━━ Provided text

29 May 2024 The Future is the Product of the Past

The Temple of Persian Water Goddess Anahita Discovered in Iraqi Kurdistan

Archaeologists excavating the Rabana-Merquly mountain fortress in what is present-day Iraqi Kurdistan suggest that it may also have served as a sanctuary for the Persian water goddess Anahita.

Rabana-Merquly is an archaeological site in Iraqi Kurdistan’s Zagros Mountains, on the flanks of Mt. Piramagrun. This fortified stronghold is made up of perimeter defenses that surround adjacent settlements in the Rabana Valley and on the Merquly plateau. The main Parthian-era occupation dates from the second to first centuries BCE.

Architectural structures next to a natural waterfall and the remains of a possible fire altar indicate the existence of a worship site, according to Dr Michael Brown, a researcher at the Institute of Prehistory, Protohistory, and Ancient Near Eastern Archeology at the University of Heidelberg. Dr. Michael Brown has led excavations there for several years.

Through multiple excavation campaigns conducted since 2009 and, more recently, between 2019 and 2022, an international research team studied the archaeological remains in situ.

A rock relief overlooking the fortified entrance to Rabana depicts an anonymous ruler, most likely a local Parthian vassal king who is credited with founding the site. Inside Rabana Valley, the researchers discovered a religious complex that could have been dedicated to the goddess Anahita.

Rabana ‘sanctuary’. Photo: Rabana-Merquly Archaeological Project
Rabana ‘sanctuary’. Photo: Rabana-Merquly Archaeological Project

The water goddess Anahita was first mentioned in a manuscript collection of the Zoroastrian religion called the Avesta. There, she is portrayed as the celestial source of all the Earth’s waters and is described as an incredibly beautiful woman with the ability to take on the shape of a cascading stream or waterfall. During the Seleucid and Parthian periods, the cult of Anahita was highly revered in the western regions of Iraq.

━━━━
━━ Given information

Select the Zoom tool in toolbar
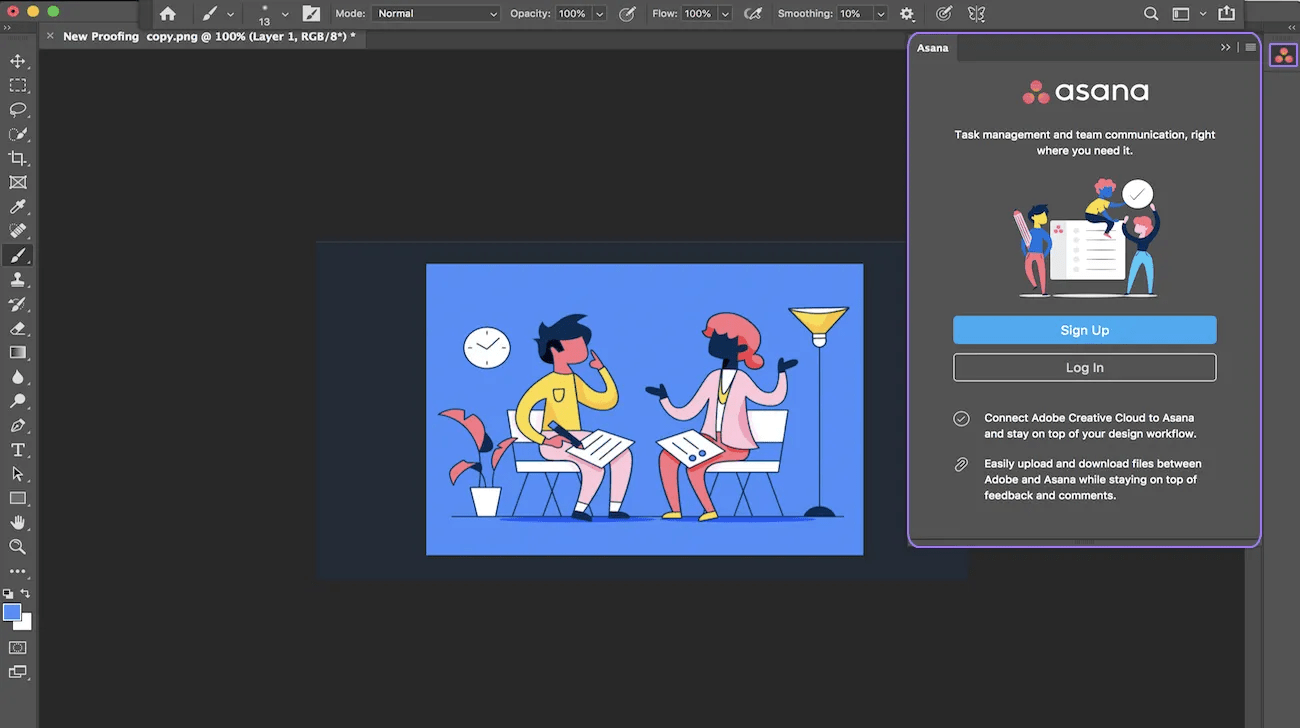 [17, 547]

━━━━

Exercise instructions ->
#1 Please write out the stretch of the Anahita article from "The Temple of" through "water goddess Anahita.".
#2 Decide whether each statement agrees with the Anahita article, answering yes or no and quoting the words that settle it.
(a) An international team studied the remains between 2019 and 2022.
(b) The rock relief at Rabana names the ruler it depicts.
(c) The main occupation of the site dates from the Seleucid period.
#3 Answer these questions from the Anahita article.
(a) On the flanks of which mountain does Rabana-Merquly lie?
(b) At which university is Dr Michael Brown a researcher?
(c) In which manuscript collection was Anahita first mentioned?
The lines above are separate from the Anahita article.

Response list ->
#1
The Temple of Persian Water Goddess Anahita Discovered in Iraqi Kurdistan

Archaeologists excavating the Rabana-Merquly mountain fortress in what is present-day Iraqi Kurdistan suggest that it may also have served as a sanctuary for the Persian water goddess Anahita.

#2
(a) Yes: "between 2019 and 2022, an international research team studied the archaeological remains in situ."
(b) No: "depicts an anonymous ruler"
(c) No: "The main Parthian-era occupation dates from the second to first centuries BCE."

#3
(a) Mt. Piramagrun
(b) The University of Heidelberg
(c) The Avesta